Produce a word-for-word copy of the data that follows, excluding images.

• **Material for this task**
--------------------------------------------------
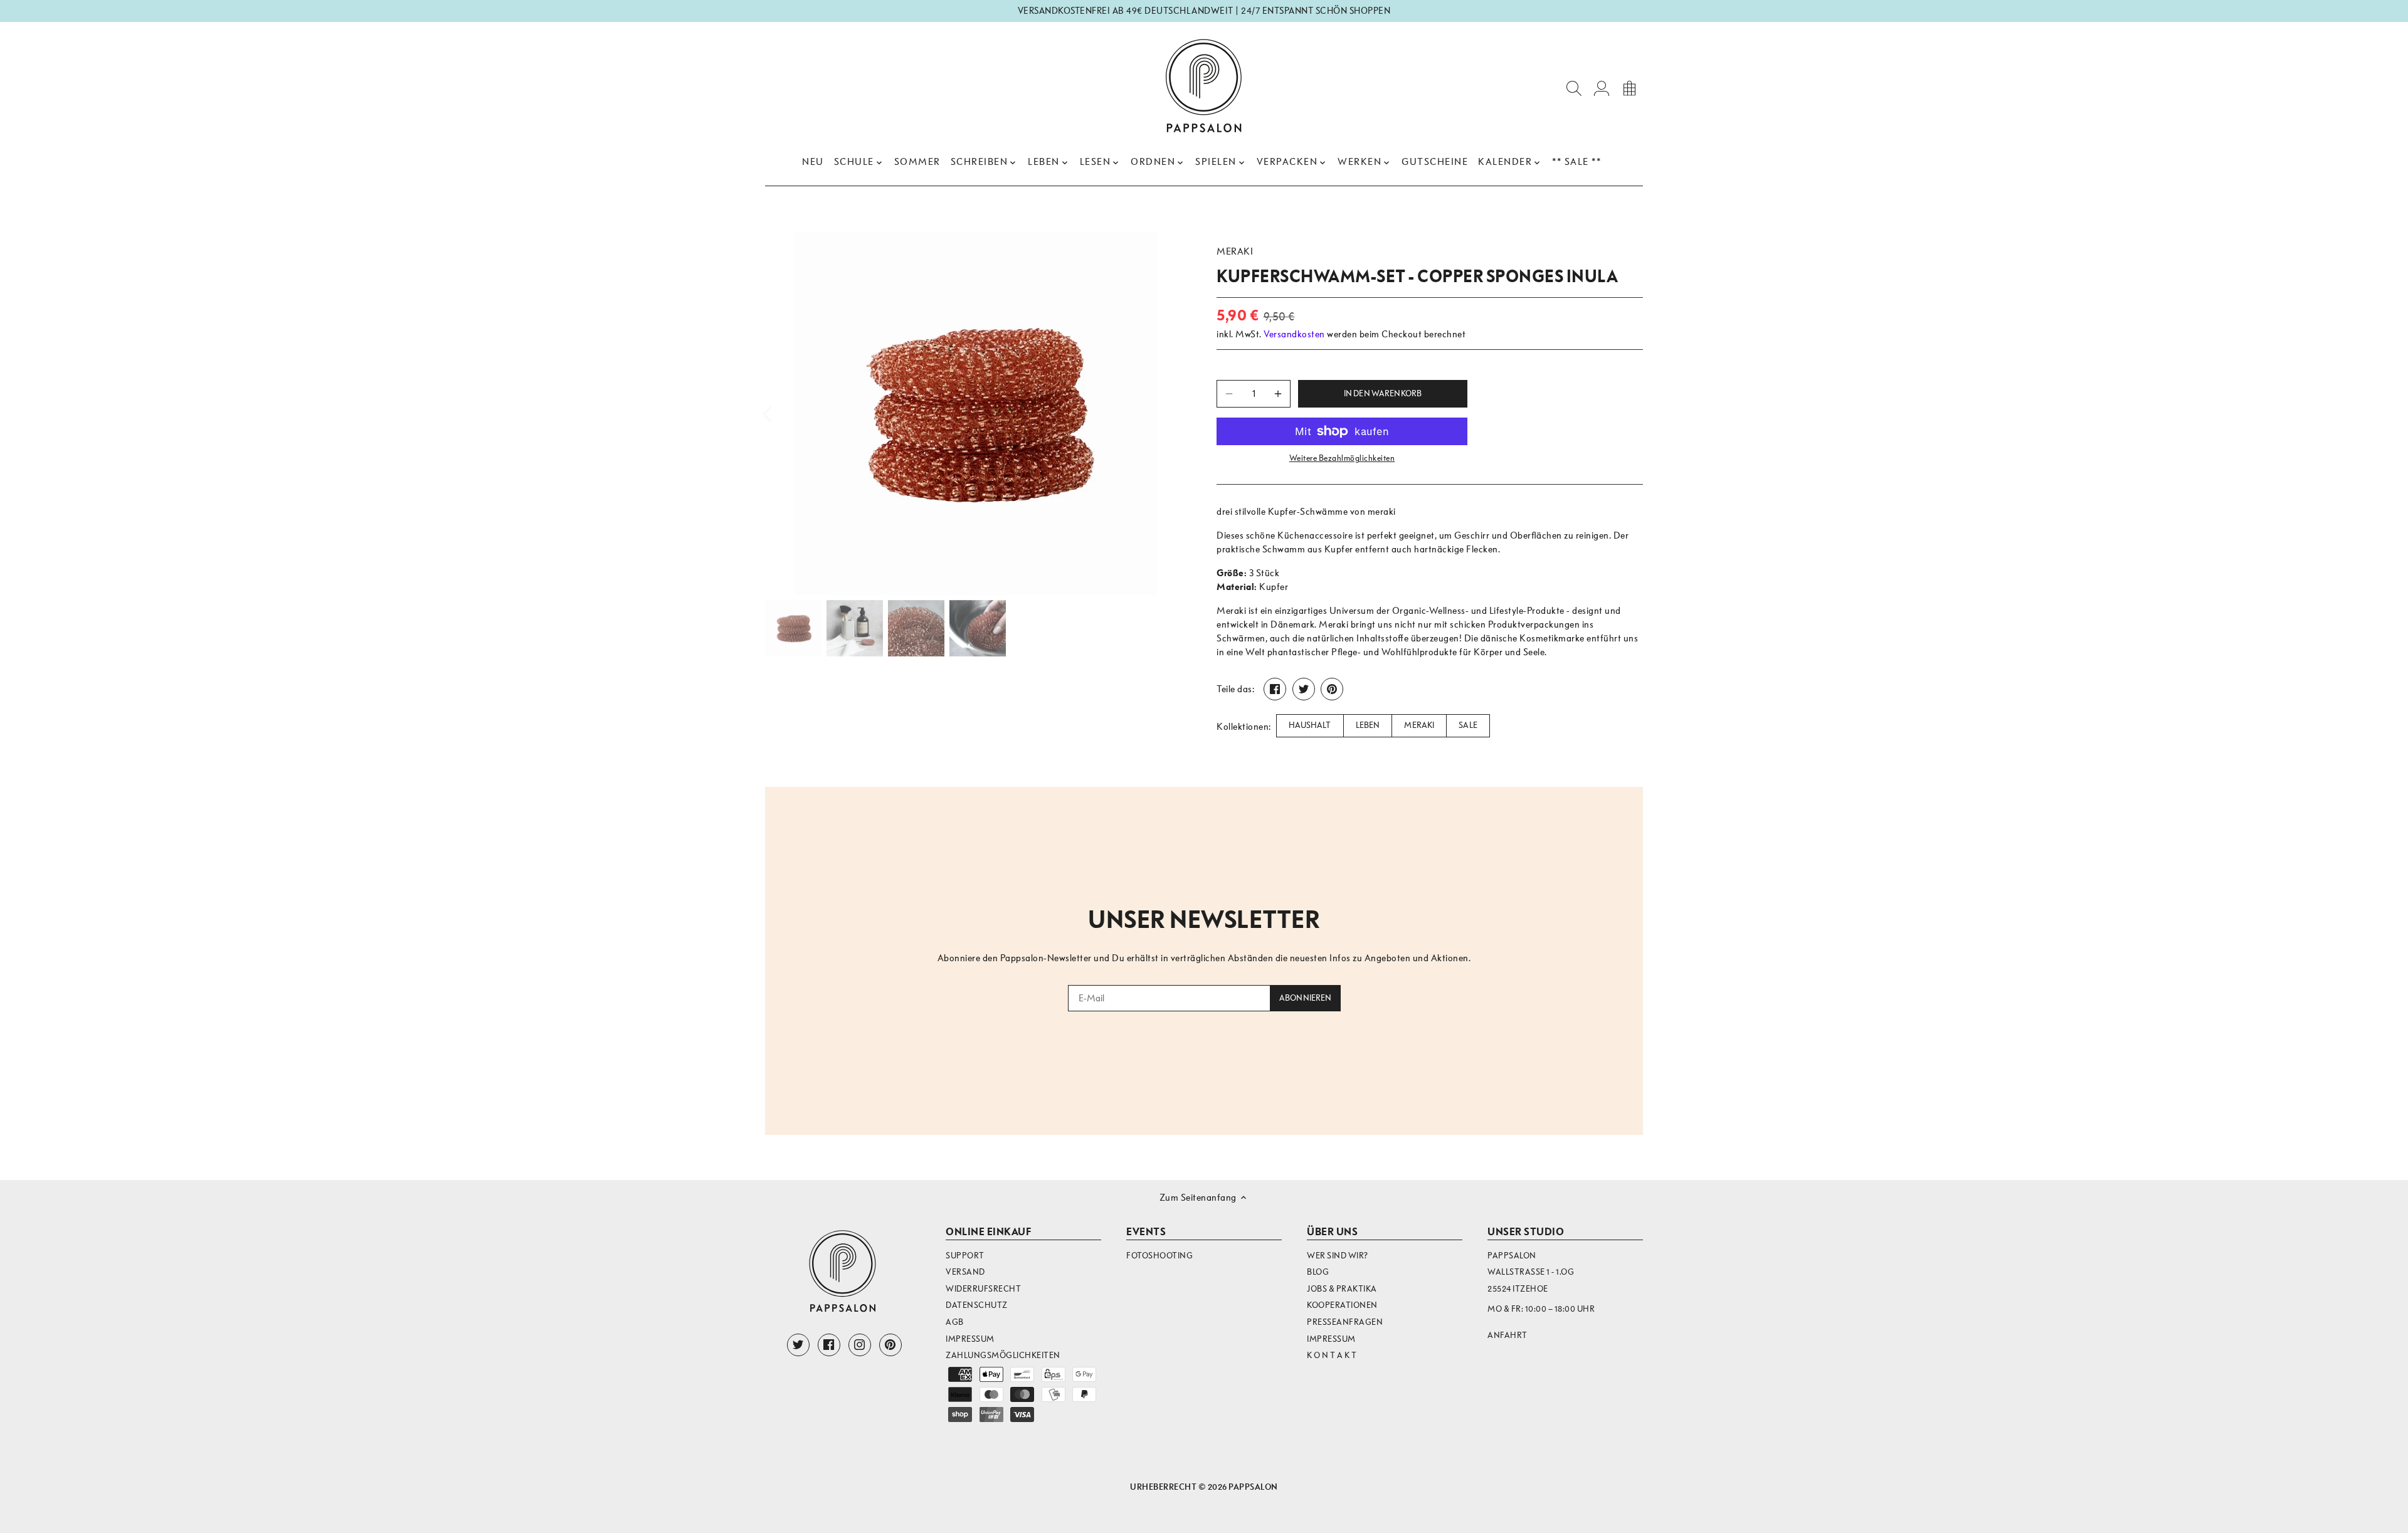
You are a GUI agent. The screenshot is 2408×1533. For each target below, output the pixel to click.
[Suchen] (1574, 87)
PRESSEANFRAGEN (1345, 1322)
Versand (965, 1272)
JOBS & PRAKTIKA (1342, 1288)
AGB (955, 1322)
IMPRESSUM (1331, 1339)
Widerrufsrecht (983, 1288)
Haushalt (1310, 725)
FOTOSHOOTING (1159, 1255)
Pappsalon (1253, 1487)
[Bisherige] (783, 413)
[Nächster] (1167, 413)
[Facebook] (829, 1345)
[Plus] (1278, 394)
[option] (975, 413)
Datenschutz (977, 1305)
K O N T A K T (1332, 1355)
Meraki (1235, 251)
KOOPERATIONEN (1342, 1305)
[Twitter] (798, 1345)
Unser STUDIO (1525, 1231)
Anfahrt (1507, 1335)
--------------------------------------------------
• **Answer space**
You are a GUI agent. The screenshot is 2408×1533. For each target below, output the pixel to click.
[Suchen] (1574, 87)
PRESSEANFRAGEN (1345, 1322)
Versand (965, 1272)
JOBS & PRAKTIKA (1342, 1288)
AGB (955, 1322)
IMPRESSUM (1331, 1339)
Widerrufsrecht (983, 1288)
Haushalt (1310, 725)
FOTOSHOOTING (1159, 1255)
Pappsalon (1253, 1487)
[Bisherige] (783, 413)
[Nächster] (1167, 413)
[Facebook] (829, 1345)
[Plus] (1278, 394)
[option] (975, 413)
Datenschutz (977, 1305)
K O N T A K T (1332, 1355)
Meraki (1235, 251)
KOOPERATIONEN (1342, 1305)
[Twitter] (798, 1345)
Unser STUDIO (1525, 1231)
Anfahrt (1507, 1335)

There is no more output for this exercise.